___ MATERIAL PROVIDED
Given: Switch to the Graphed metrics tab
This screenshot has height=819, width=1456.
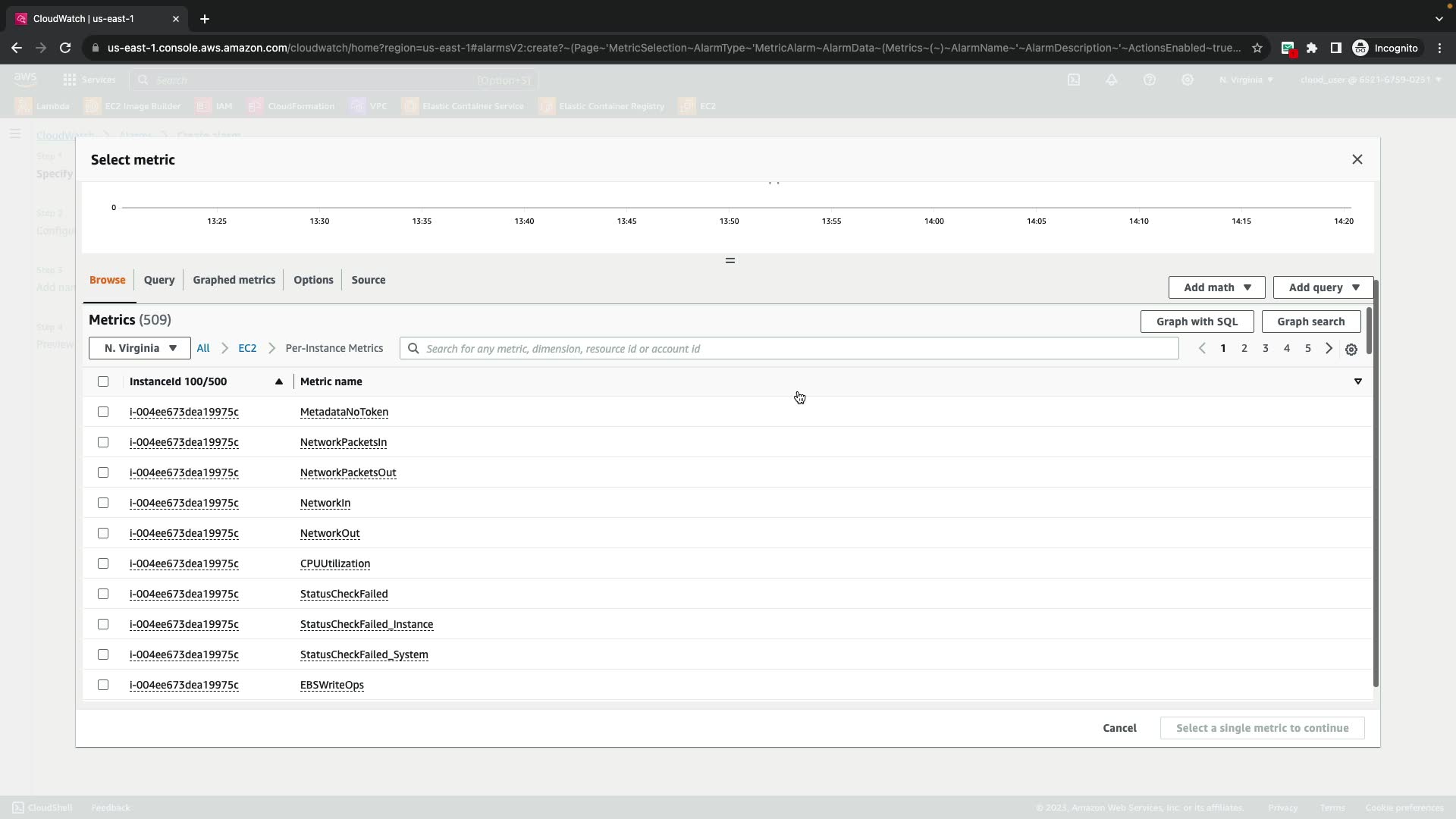Looking at the screenshot, I should [234, 280].
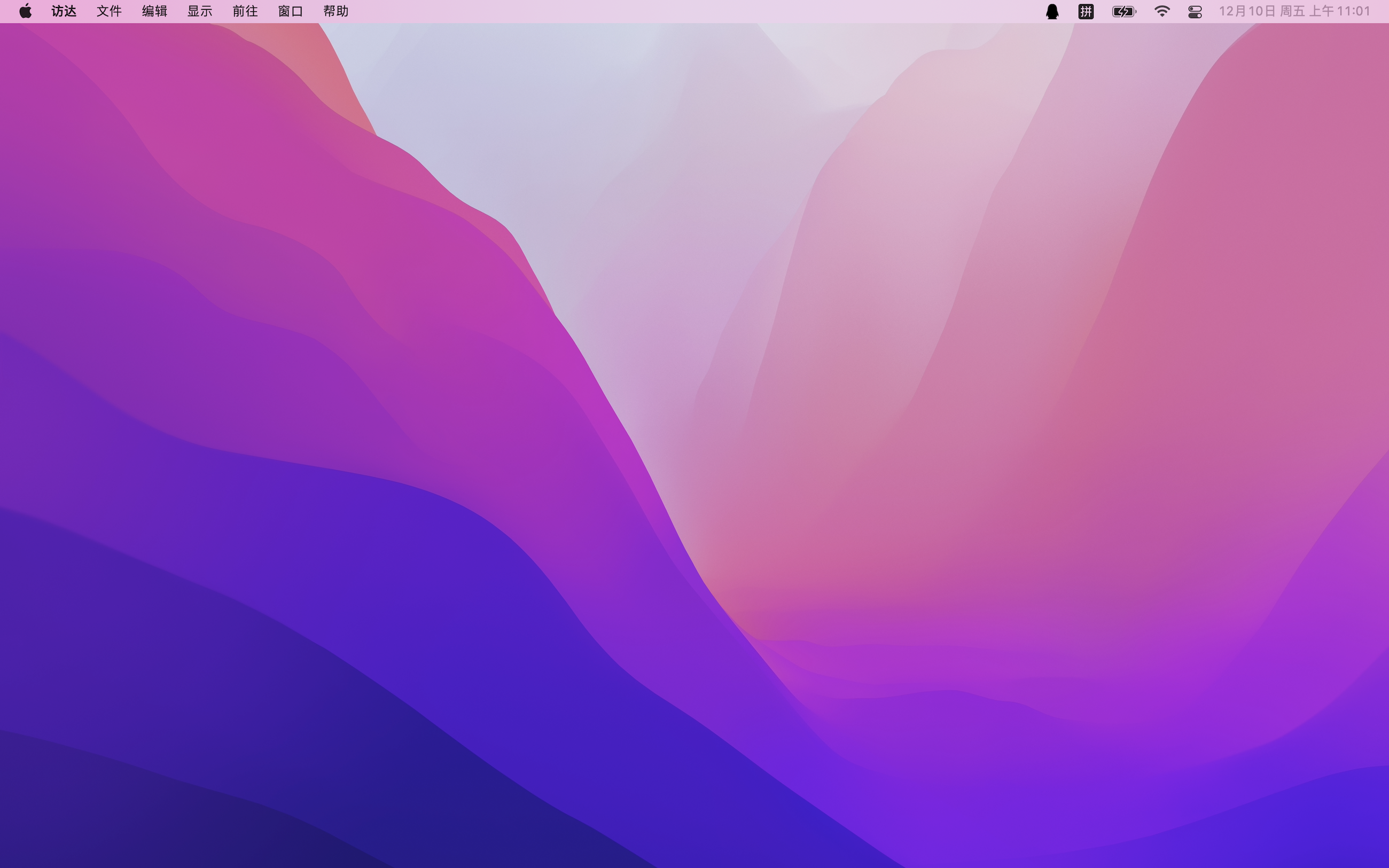
Task: Expand the 显示 menu
Action: (x=200, y=11)
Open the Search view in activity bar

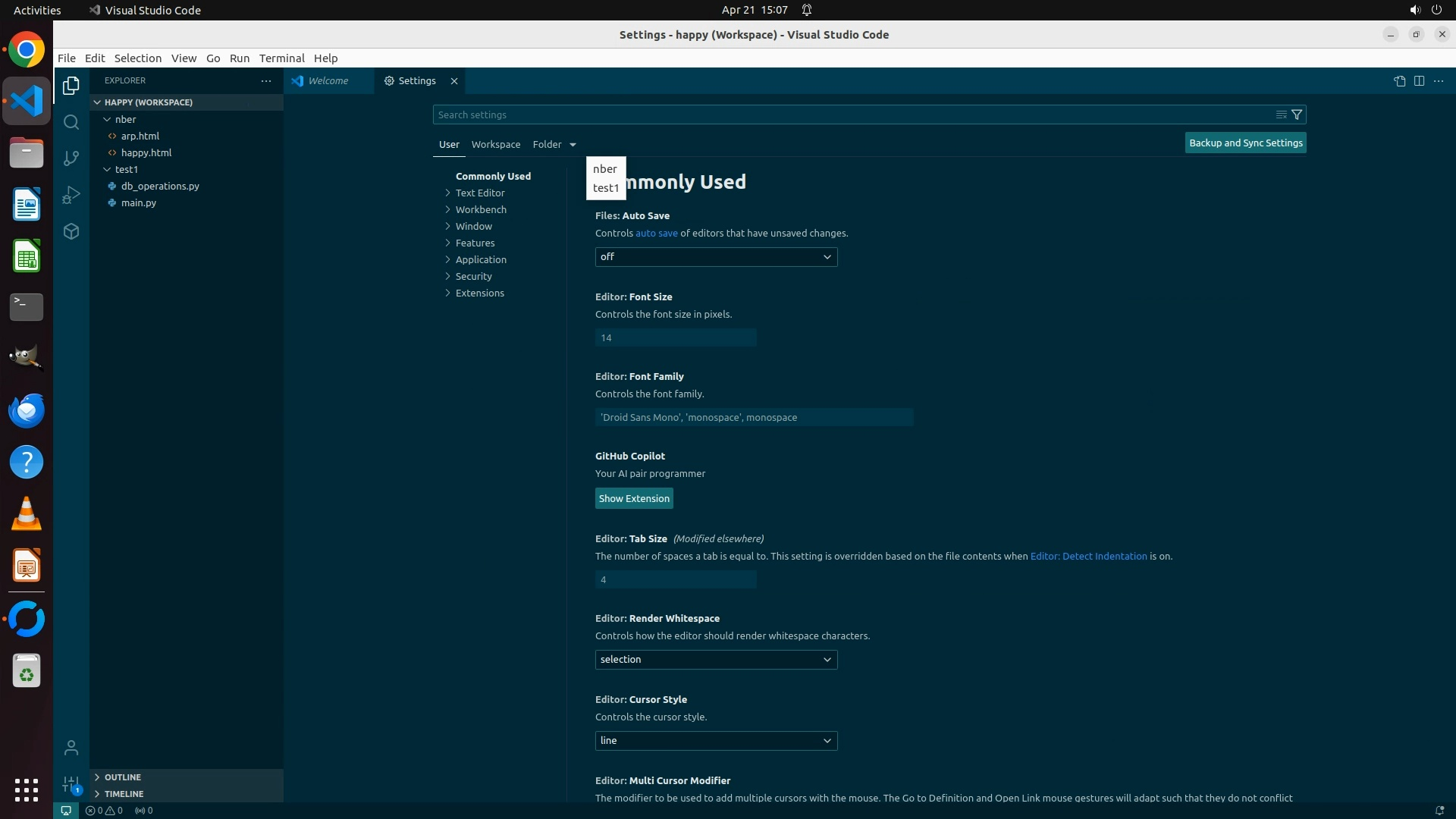pos(71,122)
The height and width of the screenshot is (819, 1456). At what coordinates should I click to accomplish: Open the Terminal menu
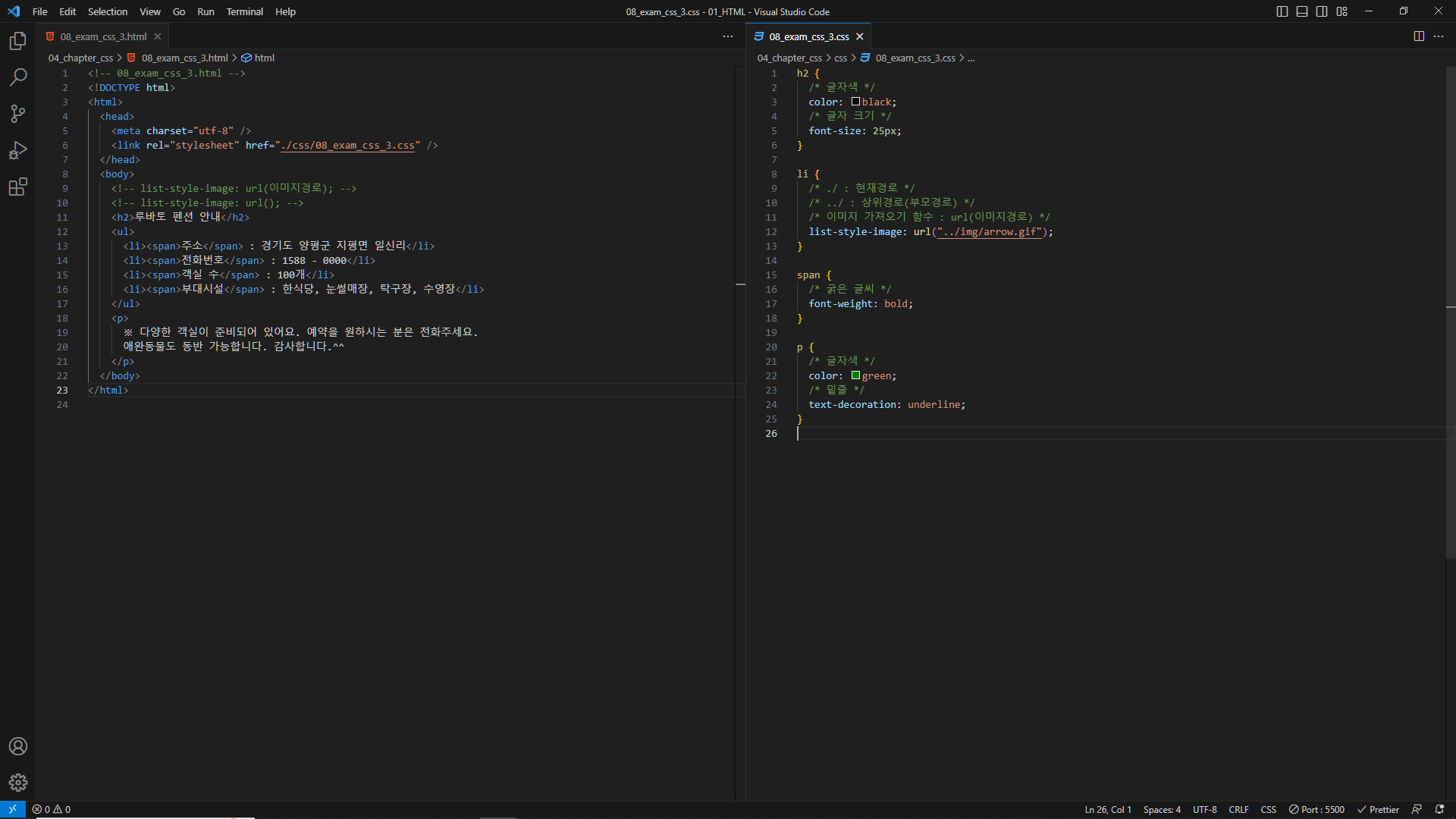pos(244,11)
______
▶ **PROBLEM TO WORK ON**
Would you retype every line shown above exactly, leaving the pictures aside?

▶ **RESPONSE AREA**
Given: Switch to the Graphed metrics tab
This screenshot has height=819, width=1456.
Looking at the screenshot, I should [234, 280].
Task: Expand the 显示 menu
Action: (x=200, y=11)
Open the Search view in activity bar

pos(71,122)
The height and width of the screenshot is (819, 1456). At what coordinates should I click to accomplish: Open the Terminal menu
pos(244,11)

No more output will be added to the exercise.